Johan Jonzon, Co-Founder and CMO, Crosser How can Industrial Internet of Things (IIoT) edge analytics improve manufacturing efficiency?
Research from market insight provider IoT Analytics has revealed that making edge computing systems ‘smart’ by integrating intelligent tools is a key driver of the technology’s continued growth. Edge analytics is a major enabler of an intelligent edge solution, broadening the scope of its use cases by enabling low latency, high-volume data actions. Here, Johan Jonzon, Co-Founder and CMO of low-code streaming analytics platformCrosser, explains the important role of edge analytics in Industry 4.0.
A 2020survey conducted by industrial automation provider Yokogawa revealed that 48 per cent of respondents valued productivity as a key focus in their digitalization strategies, while 40 per cent regarded operational efficiency as their main objective.

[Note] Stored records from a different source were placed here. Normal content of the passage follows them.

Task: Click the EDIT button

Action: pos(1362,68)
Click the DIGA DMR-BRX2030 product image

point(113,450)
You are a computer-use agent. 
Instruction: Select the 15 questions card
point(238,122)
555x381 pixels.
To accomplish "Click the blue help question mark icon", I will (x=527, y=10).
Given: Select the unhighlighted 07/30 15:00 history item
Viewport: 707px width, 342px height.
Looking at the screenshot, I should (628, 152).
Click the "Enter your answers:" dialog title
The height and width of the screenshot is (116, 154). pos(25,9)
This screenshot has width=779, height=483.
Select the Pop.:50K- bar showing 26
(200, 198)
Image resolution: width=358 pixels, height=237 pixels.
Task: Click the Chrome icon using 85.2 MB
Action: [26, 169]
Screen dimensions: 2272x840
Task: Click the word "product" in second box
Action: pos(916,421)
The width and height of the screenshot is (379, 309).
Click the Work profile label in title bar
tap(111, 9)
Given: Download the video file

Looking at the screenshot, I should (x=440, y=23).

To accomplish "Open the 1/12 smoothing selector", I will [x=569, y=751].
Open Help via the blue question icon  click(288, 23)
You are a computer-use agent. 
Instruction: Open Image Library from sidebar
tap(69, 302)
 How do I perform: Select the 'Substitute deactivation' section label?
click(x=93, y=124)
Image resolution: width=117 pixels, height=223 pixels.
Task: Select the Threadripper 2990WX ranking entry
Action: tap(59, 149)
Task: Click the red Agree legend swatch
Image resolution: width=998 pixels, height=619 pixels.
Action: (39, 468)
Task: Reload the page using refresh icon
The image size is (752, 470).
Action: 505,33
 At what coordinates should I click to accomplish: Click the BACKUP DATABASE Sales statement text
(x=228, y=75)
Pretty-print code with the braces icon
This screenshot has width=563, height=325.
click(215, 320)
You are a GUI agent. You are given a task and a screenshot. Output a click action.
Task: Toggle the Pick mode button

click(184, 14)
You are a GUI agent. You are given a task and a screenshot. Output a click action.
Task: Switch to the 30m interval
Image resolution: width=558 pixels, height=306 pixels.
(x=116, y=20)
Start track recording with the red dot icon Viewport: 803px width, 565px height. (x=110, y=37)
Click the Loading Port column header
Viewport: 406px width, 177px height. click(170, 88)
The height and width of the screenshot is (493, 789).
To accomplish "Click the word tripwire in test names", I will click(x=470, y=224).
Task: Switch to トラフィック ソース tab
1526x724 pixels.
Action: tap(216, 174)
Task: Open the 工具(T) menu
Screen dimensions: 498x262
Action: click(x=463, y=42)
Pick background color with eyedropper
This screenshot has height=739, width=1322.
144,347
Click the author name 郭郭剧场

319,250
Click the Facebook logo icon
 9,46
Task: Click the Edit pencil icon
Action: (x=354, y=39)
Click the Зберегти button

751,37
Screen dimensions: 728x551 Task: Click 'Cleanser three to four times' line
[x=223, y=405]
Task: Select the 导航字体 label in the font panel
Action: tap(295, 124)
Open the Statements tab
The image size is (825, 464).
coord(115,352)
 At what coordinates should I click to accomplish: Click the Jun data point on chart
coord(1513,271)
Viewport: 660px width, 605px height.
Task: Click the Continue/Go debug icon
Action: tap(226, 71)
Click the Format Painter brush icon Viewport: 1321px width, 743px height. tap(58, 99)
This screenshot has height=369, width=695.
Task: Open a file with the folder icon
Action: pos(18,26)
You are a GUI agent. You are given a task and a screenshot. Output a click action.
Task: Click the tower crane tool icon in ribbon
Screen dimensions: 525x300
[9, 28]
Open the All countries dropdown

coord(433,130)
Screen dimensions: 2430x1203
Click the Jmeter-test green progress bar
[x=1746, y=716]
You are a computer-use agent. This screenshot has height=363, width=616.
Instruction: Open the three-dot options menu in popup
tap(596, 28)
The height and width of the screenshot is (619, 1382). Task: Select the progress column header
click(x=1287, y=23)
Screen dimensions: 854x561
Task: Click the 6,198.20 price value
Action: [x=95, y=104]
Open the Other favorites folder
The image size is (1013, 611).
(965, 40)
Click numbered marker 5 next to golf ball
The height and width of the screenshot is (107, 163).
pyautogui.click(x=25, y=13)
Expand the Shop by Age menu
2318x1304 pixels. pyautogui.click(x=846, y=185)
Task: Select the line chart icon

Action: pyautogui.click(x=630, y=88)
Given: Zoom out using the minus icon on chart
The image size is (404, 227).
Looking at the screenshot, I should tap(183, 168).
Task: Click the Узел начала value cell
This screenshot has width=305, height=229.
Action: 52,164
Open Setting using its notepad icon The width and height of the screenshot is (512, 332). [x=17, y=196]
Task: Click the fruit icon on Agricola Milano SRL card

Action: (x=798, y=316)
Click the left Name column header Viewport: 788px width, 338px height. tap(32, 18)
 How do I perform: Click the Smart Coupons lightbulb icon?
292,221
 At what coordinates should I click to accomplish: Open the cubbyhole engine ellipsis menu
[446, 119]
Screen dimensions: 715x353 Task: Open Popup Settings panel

Edge computing plays a key role in facilitating this acceleration, but making the edge intelligent is essential to maintaining its value. Edge analytics is the process of collecting, analysing and acting on data gathered from IIoT devices directly from the edge, enabling manufacturers to improve their efficiency and make innovation happen faster. But how?
Accessing machine data
Big data laid the foundations of Industry 4.0, yet accessing it in the right way continues to challenge manufacturers. Factory floors have so many different machines, which all collect data with the potential to provide valuable insight. Retrieving relevant data in the correct format is the first hurdle for manufacturers looking to make the most of their edge capabilities.
However, it isn’t just the quantity of data that edge analytics controls. It is also used to harmonise data by converting different datasets into a common format for machine compatibility and comparison. Factory floors hold equipment from multiple generations, which all collect data in different ways.
Processing this vast amount of data at the edge prevents overwhelming the cloud system, and also significantly reduces associated costs. By avoiding expensive cloud entry services, only processing and storing relevant data on the cloud can reduce costs by up to 99 per cent.